Il faisait toujours cela. D’une simple dispute sur des choses futiles, il me reprochait ma personne entière, qui j’étais, qui je voulais être et ce que je désirais. « Oui, Theia, tu ne penses qu’à toi ! Jamais tu ne fais attention à ce que je veux, moi ! » et bla-bla-bla. J’étais égoïste parce que je voulais manger des épinards ce soir-là.
Les tons augmentaient, la dispute devint plus profonde, nous nous menacions de quitter l’autre. Des paroles en l’air. Jamais nous l’aurions fait. Mais c’était une sorte de chantage toxique qu’on faisait pour créer un déclic chez l’autre. Ne faites jamais cela. C’est le début d’une relation violente psychologiquement.
Clac.
Je m’étais pris une gifle. Violemment. Sans que je ne comprenne pourquoi. J’étais bouche bée. Paralysée. Totalement stoïque. Ma tête était encore tournée vers l’impulsion de la gifle, je n’avais pas bougé d’un millimètre. Des mèches de cheveux parcouraient mon front jusqu’à mon menton, passant par mon nez. Ma respiration était coupée. Nette. Bloquée. Coincée. Mon cœur avait cessé de battre l’espace de quelques secondes.

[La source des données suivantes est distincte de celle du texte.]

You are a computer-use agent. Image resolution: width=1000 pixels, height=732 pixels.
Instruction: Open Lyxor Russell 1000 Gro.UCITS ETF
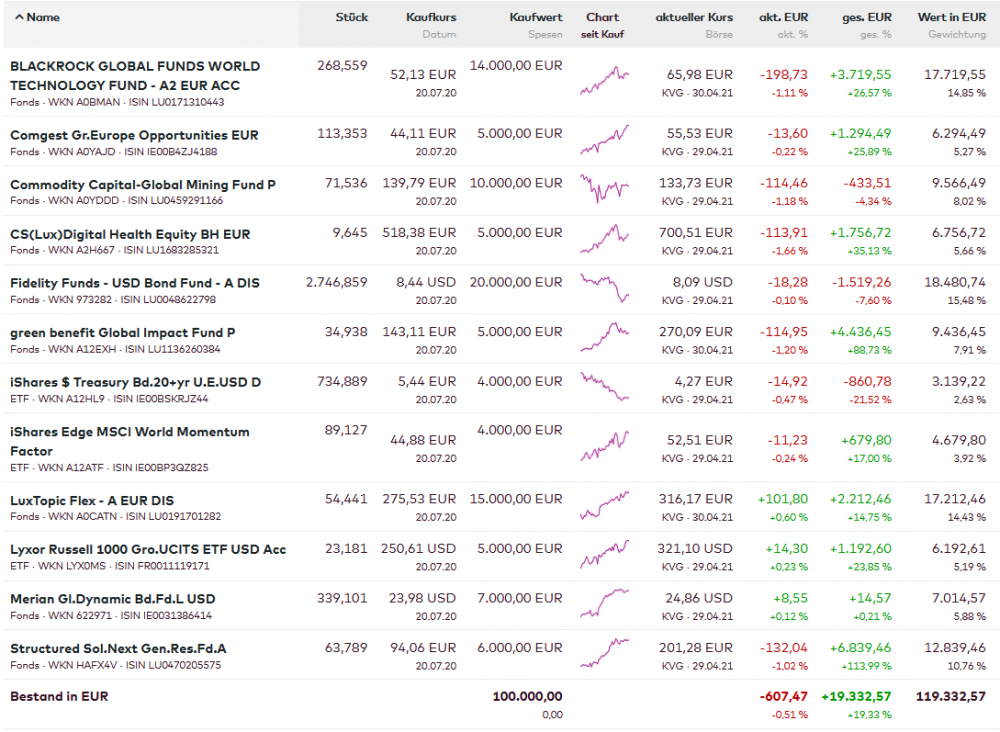coord(148,549)
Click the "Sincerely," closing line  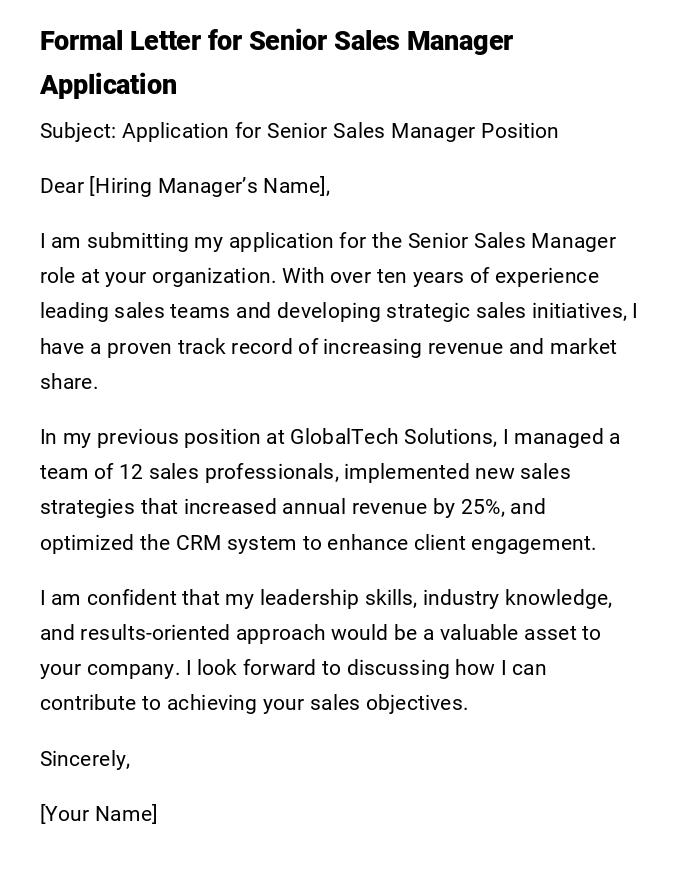click(x=85, y=759)
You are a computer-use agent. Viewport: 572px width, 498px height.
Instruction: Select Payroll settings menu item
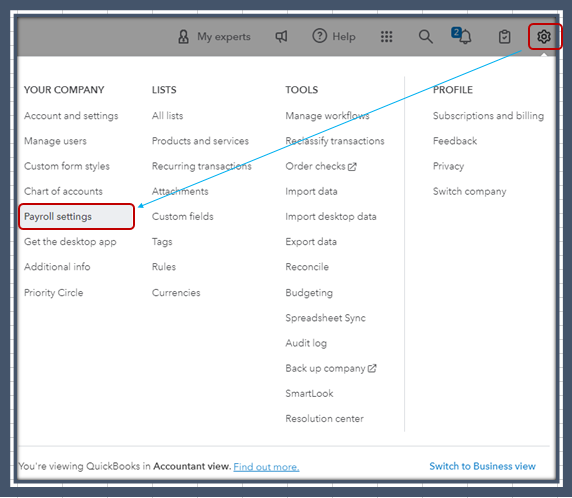click(77, 216)
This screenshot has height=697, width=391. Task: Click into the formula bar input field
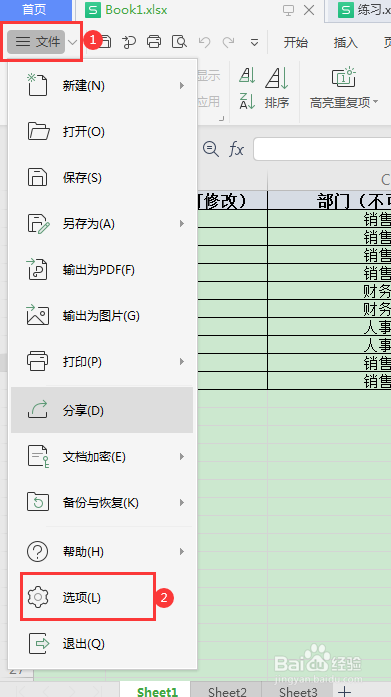click(322, 149)
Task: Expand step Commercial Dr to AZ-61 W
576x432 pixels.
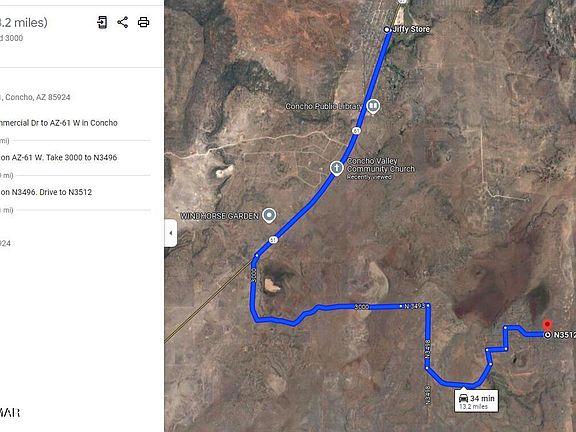Action: [59, 123]
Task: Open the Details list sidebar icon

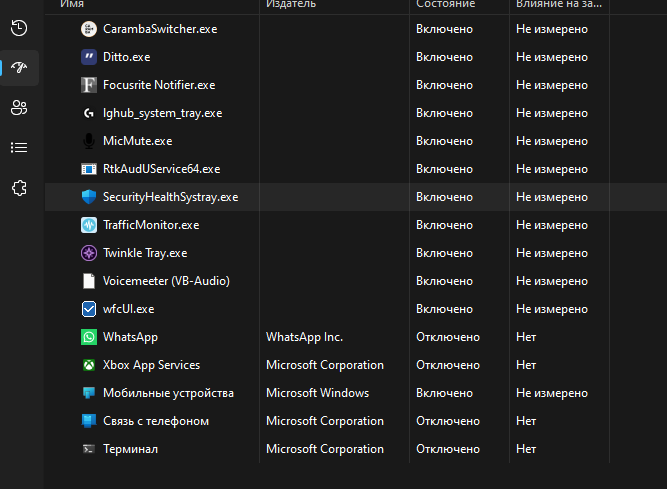Action: (x=18, y=147)
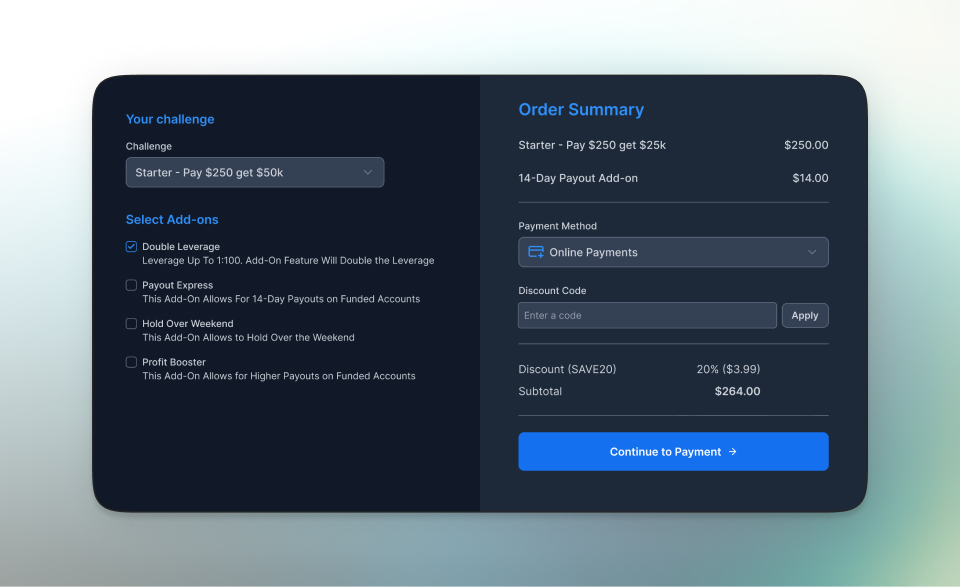Enable the Payout Express add-on checkbox
The width and height of the screenshot is (960, 587).
pos(131,285)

Il était tout aussi pétrifié que moi. Il ne réalisait pas ce qu’il venait de faire. Ce ne fut que lorsque je redressais ma tête et que je plaçais mes cheveux derrière mon oreille qu’il s’effondra au sol. « Je suis désolé. Je regrette tellement. Je ne sais pas ce qu’il s’est passé. Je m’en veux terriblement. ». Moi aussi, j’étais désolée. Désolée de l’avoir pardonné. De l’avoir cru. D’avoir pensé qu’il ne le referait plus jamais. Que ce n’était qu’une fois. Juste une.
Puis il a recommencé. Une fois. Deux fois. Dix fois. D’abord des gifles, puis des bousculades, puis des coups de poings en plein visage. Et je voulais le quitter, m’en sortir, ne pas finir comme toutes ces femmes battues sous emprise. Mais c’était trop tard. Dès lors que je l’avais pardonné la première fois, j’avais loupé le coche. J’étais comme elles. À l’excuser, à m’excuser. Ce n’était pas de sa faute, c’était de la mienne. Car c’était ce qu’il me répétait sans cesse : « Tu vois ce que tu me fais faire ! ». Je n’étais pas assez parfaite pour lui. Je n’étais pas assez féminine, douce, délicate, femme au foyer, bosseuse. Je vous le jure, on ne s’en sortait qu’une fois morte.
Jusqu’au jour où il m’a tabassé en me laissant pour morte dans le salon, à terre, baignant dans mon sang. Là, j’ai eu ce fameux déclic. Je m’étais dit : s’il ne me tue pas aujourd’hui, il le fera demain. Alors un soir, pendant qu’il était en mission pour son travail, j’ai fait mes valises et celles de ma fille et nous sommes parties. Loin. Très loin. À l’autre bout de la France. J’ai tout abandonné : ma famille, mes amis, mon métier. Mais ce n’était rien comparé à la saveur d’être en vie.